1/15/08

Ruling Disappoints 'Medical Marijuana' Producer, (mmm i bet it does!!!)

Health Canada's contract producer for medicinal marijuana fears patient safety and product quality will suffer as a result of a federal court ruling that relaxes government restrictions and allows other growers to become suppliers."There's all kinds of security risks.
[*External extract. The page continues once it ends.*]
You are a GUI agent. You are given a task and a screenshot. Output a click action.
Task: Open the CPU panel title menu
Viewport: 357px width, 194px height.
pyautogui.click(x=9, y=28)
Hopefully, common sense and logic prevails sooner rather than later, for the sake of the patients," said Brent Zettl, president of Prairie Plant Systems (PPS), a Saskatoon-based company that produces medical marijuana in a former mine chamber 365 metres below the surface of the earth in Flin Flon, Man.

A federal court ruling released Thursday by Judge Barry Strayer struck down a key restriction in Ottawa's program, which allowed medical users to grow their own pot but prohibited them from supplying the drug to more than one other user at a time. 

Lawyers for medical users argued that restriction effectively established Health Canada as the country's sole legal provider of medical marijuana.

They also said the restriction was unfair, and that it prevented seriously ill Canadians from obtaining the drug they needed to treat their debilitating illnesses.

They complained the drug provided by the government was substandard and didn't meet the needs of many patients who use it to treat chronic ailments.

Ron Marzel, a Toronto lawyer representing the group of medical users expects this week to receive the Crown's notice of appeal against Strayer's ruling.  "Why would they do that? What reason do they have?" said Debbie Palm, a grower in Nipawin who uses the medicinal plant to treat her epilepsy. "If the government appeals, it is basically declaring war on the sick of this country."

Zettl sees it as exactly the opposite. By maintaining tight control, the government is protecting those individuals, he says his product goes through 100 tests before being shipped out to patients, however, Palm said she is in control of the entire process -- her plants are entirely organic -- whereas she has no idea if PPS uses chemical fertilizers and bug sprays,

"I control the quality and safety of my product and if I supplied someone else, they would also know exactly what they were getting," she said. "I don't understand what everyone is afraid of."

Palm and her husband, Joe, have a friend who refused to pay for a shipment from PPS and sent it back. The product was black and powdery and "just horrible," Joe said, adding PPS has a reputation for inferior quality. Palm thinks PPS is worried about losing its monopoly to competition but Zettl denies the company has any concerns about a slowdown in production.